Messias, que foi indicado pelo presidente Luiz Inácio Lula da Silva para ocupar a vaga deixada pelo ministro Luís Roberto Barroso, aposentado em outubro de 2025, reforçou a importância da aceitação democrática, reconhecendo a soberania do Senado em sua decisão. “Me submeti a uma sabatina de coração aberto, de alma leve, espírito franco. Falei a verdade, falei o que penso, demonstrei o que sinto. Agora, a vida é assim, tem dias de vitórias e dias de derrotas. Temos que aceitar”, disse, ressaltando que faz parte do processo democrático saber ganhar e perder.
A rejeição da candidatura de Messias marca um momento histórico — é a primeira vez em mais de 130 anos que um indicado ao STF não consegue a aprovação do Senado. Em suas palavras, ele refletiu sobre o impacto pessoal de ser reprovado, afirmando que a sua vida está nas mãos de Deus e que cada um tem seu plano. O advogado-geral, que deu um enfoque em sua trajetória, destacou que não precisa de um cargo público para seguir sua vida profissional, afirmando ser um servidor público de carreira.
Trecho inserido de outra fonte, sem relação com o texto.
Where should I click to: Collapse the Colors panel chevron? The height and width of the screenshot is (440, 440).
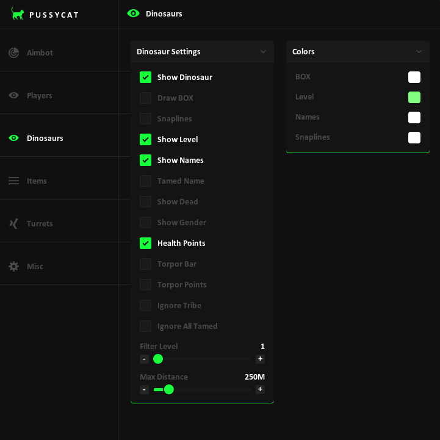point(419,52)
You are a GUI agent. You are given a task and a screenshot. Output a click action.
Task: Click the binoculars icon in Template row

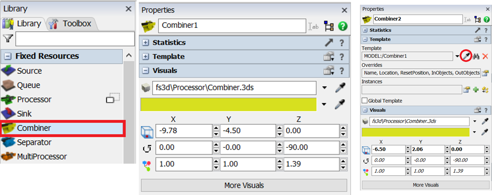tap(476, 56)
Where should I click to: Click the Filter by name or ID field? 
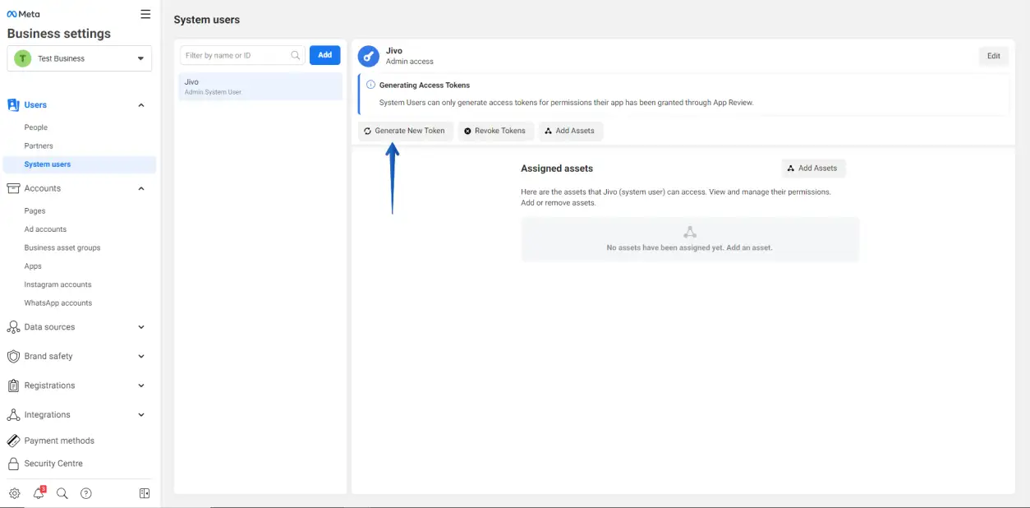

Messias também mencionou os desafios que enfrentou ao longo dos cinco meses do processo de indicação, incluindo uma fase de desconstrução de sua imagem. Ele não deixou de agradecer ao presidente Lula pela honra de participar deste processo, deixando claro que vê isso como uma etapa e não um fim. A análise de sua rejeição e seus próximos passos ainda serão acompanhados com expectativa, dado o peso político de sua candidatura e as implicações para o governo.